Saiba quais são as novas leis que ampliam a proteção às mulheres
| Fonte: Agência Brasil Foto: © Joédson Alves/Agência Brasil |
O presidente Luiz Inácio Lula
da Silva sancionou,
nesta quinta-feira (9), três projetos de lei que fortalecem o combate
à violência contra a mulher. Conheça mais detalhes das novas
legislações.
Monitoramento eletrônico de
agressores
O PL 2.942/2024 altera a Lei
Maria da Penha para estabelecer a monitoração
eletrônica de agressores como medida protetiva autônoma em casos de
violência doméstica.
Atualmente, a Lei Maria da Penha
autoriza o monitoramento apenas como opção. Além disso, a vítima poderá usar um
dispositivo de segurança alertando sobre a aproximação do agressor.
Segundo o Palácio do Planalto, os
objetivos da nova lei são:
- Aumento da capacidade de controle do cumprimento
das medidas protetivas,
- Redução do tempo de resposta em situações de
risco
- Possibilidade de atuação preventiva com base em
geolocalização.
Tipificação do crime de
vicaricídio
O PL 3.880/2024 inclui a violência
vicária entre as formas de violência doméstica previstas na Lei Maria
da Penha. Essa modalidade de violência é caracterizada pela prática de
atos contra terceiros, especialmente filhos, dependentes ou pessoas próximas,
com o objetivo de atingir psicologicamente a mulher.

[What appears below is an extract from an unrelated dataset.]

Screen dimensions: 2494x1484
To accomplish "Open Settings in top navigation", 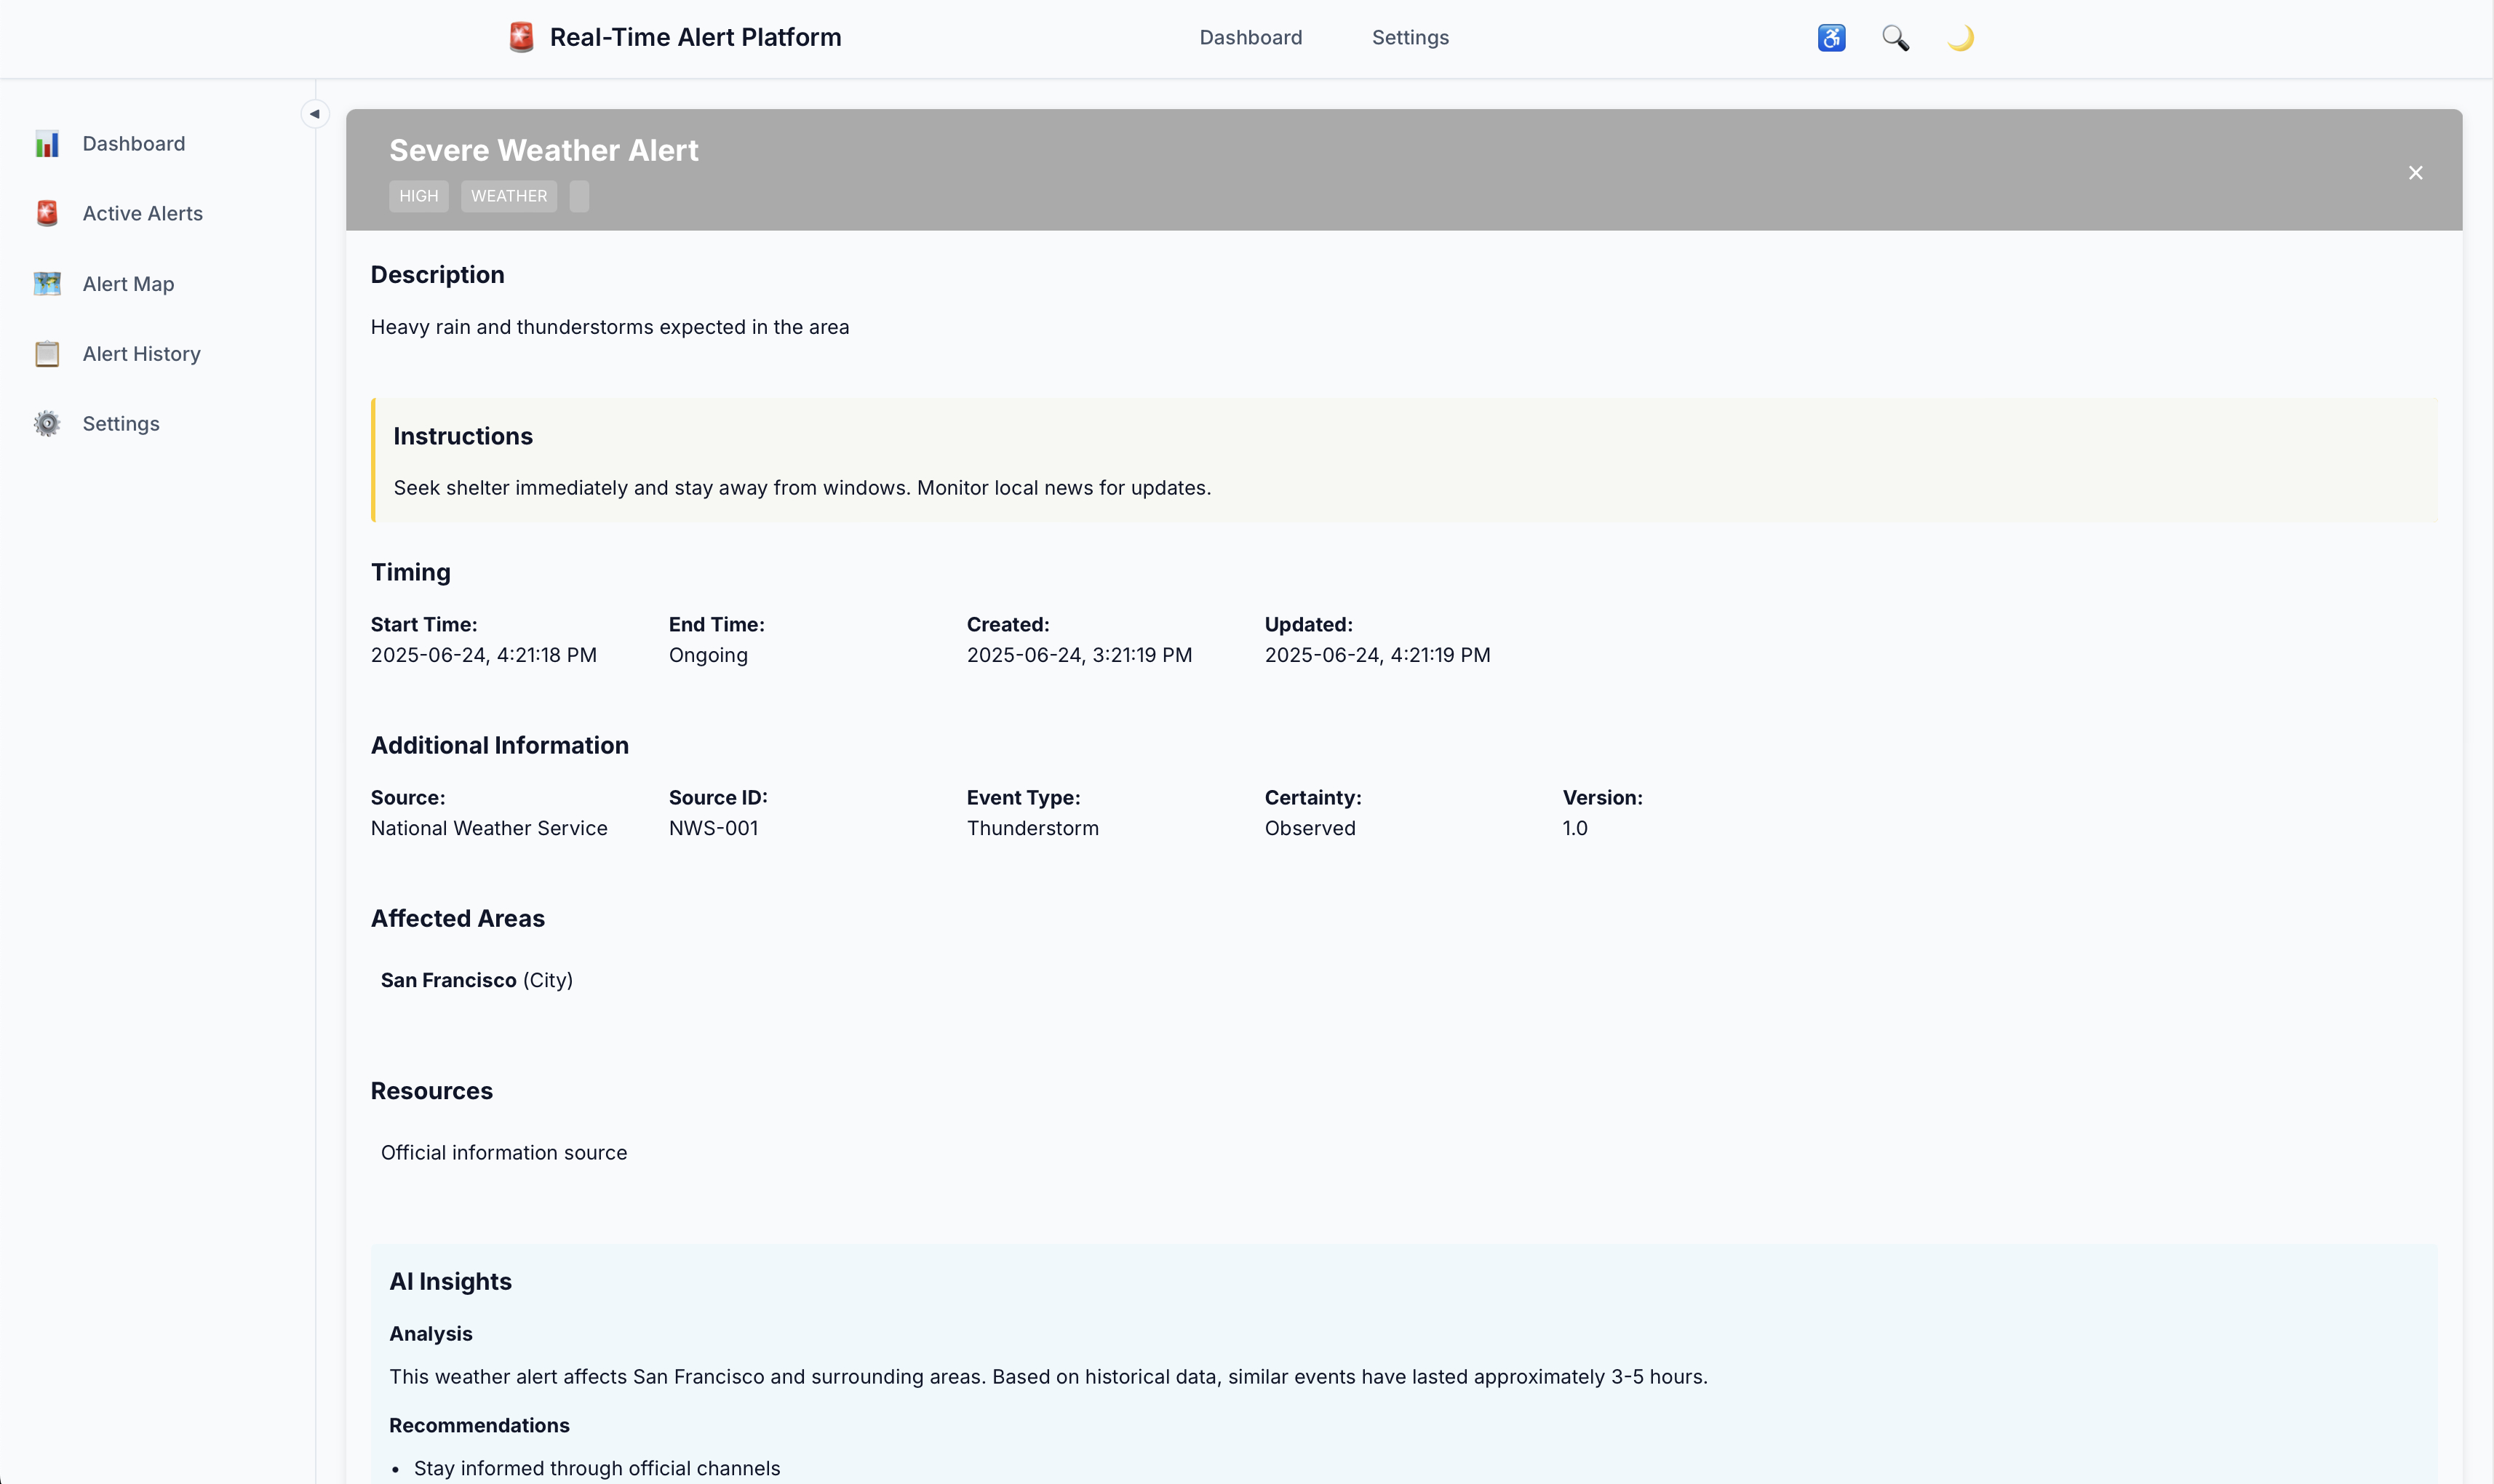I will click(x=1409, y=38).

A proposta também tipifica o
homicídio vicário no Código Penal, estabelecendo pena de 20 a 40 anos de
reclusão quando o crime for cometido contra
- Descendente,
- Ascendente,
- Dependente,
- Enteado ou
- Pessoa sob guarda ou responsabilidade da
mulher,
A pena pode ser ampliada caso o
crime seja praticado na presença da mulher, contra criança, adolescente, idoso
ou pessoa com deficiência, ou ainda em descumprimento de medida protetiva de
urgência.
Combate à Violência contra
Mulheres Indígenas
O PL 1.020/2023 institui o Dia
Nacional de Proteção e Combate à Violência contra as Mulheres Indígenas. A
data será celebrada anualmente no dia 5 de setembro.
“Embora tenha caráter simbólico,
a iniciativa cumpre papel estratégico ao dar visibilidade a uma realidade ainda
pouco considerada nas políticas públicas e ao evidenciar a necessidade de
abordagens específicas”, informou o Palácio do Planalto.